EXCERPT:
30. The hydrajetting tool assembly of claim 29 further comprising a
downhole power unit mechanically connected to the rotating
sleeve.
31. The hydrajetting tool assembly of claim 30 wherein the
hydrajetting sub is directly connected to rotating sleeve, and the
rotating sleeve is directly connected to the downhole power
unit.
32. The hydrajetting tool assembly of claim 17 further comprising a
check valve mechanically connected to the hydrajetting sub.
33. The hydrajetting tool assembly of claim 32 further comprising a
temperature sensor.
34. The hydrajetting tool assembly of claim 32 further comprising a
pressure sensor.
35. The hydrajetting tool assembly of claim 17 further comprising a
packing device mechanically connected to the hydrajetting sub,
wherein the packing device is capable of seating against the
wellbore to form a seal.
36. The hydrajetting tool assembly of claim 17 wherein the
directional tool comprises a gyroscopic surveyor, a wireline
steerer, a memory pulsed neutron logging device, or an
electromagnetic logging device.
37. The hydrajetting tool assembly of claim 36 wherein the
directional tool is capable of communicating with surface
equipment.
38. The hydrajetting tool assembly of claim 36 wherein the
directional tool further comprises an integrated power system.
39. The hydrajetting tool assembly of claim 17 further comprising a
hole finder mechanically connected to the hydrajetting tool.
40. The hydrajetting tool assembly of claim 17 further comprising a
gamma radiation source mechanically connected to the hydrajetting
sub.

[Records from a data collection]
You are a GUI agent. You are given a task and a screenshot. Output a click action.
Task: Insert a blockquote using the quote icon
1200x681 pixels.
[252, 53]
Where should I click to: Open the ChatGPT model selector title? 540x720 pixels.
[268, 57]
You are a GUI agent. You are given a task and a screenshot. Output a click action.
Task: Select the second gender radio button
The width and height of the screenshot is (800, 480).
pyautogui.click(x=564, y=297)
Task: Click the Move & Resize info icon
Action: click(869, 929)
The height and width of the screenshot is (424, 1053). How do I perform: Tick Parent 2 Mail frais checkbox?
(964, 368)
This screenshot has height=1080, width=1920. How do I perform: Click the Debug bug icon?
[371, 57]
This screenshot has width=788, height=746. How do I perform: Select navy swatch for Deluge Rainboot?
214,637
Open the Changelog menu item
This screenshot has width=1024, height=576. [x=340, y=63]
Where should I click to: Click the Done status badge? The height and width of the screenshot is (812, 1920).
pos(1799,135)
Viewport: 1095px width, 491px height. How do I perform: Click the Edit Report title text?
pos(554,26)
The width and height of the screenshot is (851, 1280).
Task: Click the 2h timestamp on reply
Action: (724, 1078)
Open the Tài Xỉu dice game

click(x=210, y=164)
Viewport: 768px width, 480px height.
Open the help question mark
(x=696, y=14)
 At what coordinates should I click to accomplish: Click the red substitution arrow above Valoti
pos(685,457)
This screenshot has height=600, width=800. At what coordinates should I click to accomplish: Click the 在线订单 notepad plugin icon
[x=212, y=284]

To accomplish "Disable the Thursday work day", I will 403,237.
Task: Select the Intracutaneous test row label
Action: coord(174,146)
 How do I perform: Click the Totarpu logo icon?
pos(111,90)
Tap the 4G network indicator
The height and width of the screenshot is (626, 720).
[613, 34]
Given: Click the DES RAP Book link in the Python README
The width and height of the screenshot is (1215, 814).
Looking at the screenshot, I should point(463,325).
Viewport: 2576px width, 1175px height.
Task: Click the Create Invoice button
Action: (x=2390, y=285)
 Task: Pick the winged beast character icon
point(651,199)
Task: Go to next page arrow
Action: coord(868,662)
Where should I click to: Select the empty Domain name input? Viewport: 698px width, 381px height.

TASK INSTRUCTIONS:
**1)** Using the patent claims excerpt, decide whether each statement agrees with it. Give yes or no for each, along with the deciding words quoted from the excerpt.
(a) Claim 33 adds a temperature sensor to the assembly of claim 32.
(b) Claim 35 says the packing device can seat against the casing to form a seal.
(c) Claim 38 says the directional tool further comprises an integrated power system.
**2)** Rewrite the stretch of the listing from the line containing "Tap the 4G network indicator" through the line containing "Action: (x=2390, y=285)", swapping "network indicator" for "signal indicator" and leaving everything else as is.

SOLUTIONS FOR EACH TASK:
**1)**
(a) Yes: "33. The hydrajetting tool assembly of claim 32 further comprising a temperature sensor."
(b) No: "the packing device is capable of seating against the wellbore to form a seal."
(c) Yes: "the directional tool further comprises an integrated power system."

**2)**
Tap the 4G signal indicator
The height and width of the screenshot is (626, 720).
[613, 34]
Given: Click the DES RAP Book link in the Python README
The width and height of the screenshot is (1215, 814).
Looking at the screenshot, I should point(463,325).
Viewport: 2576px width, 1175px height.
Task: Click the Create Invoice button
Action: (x=2390, y=285)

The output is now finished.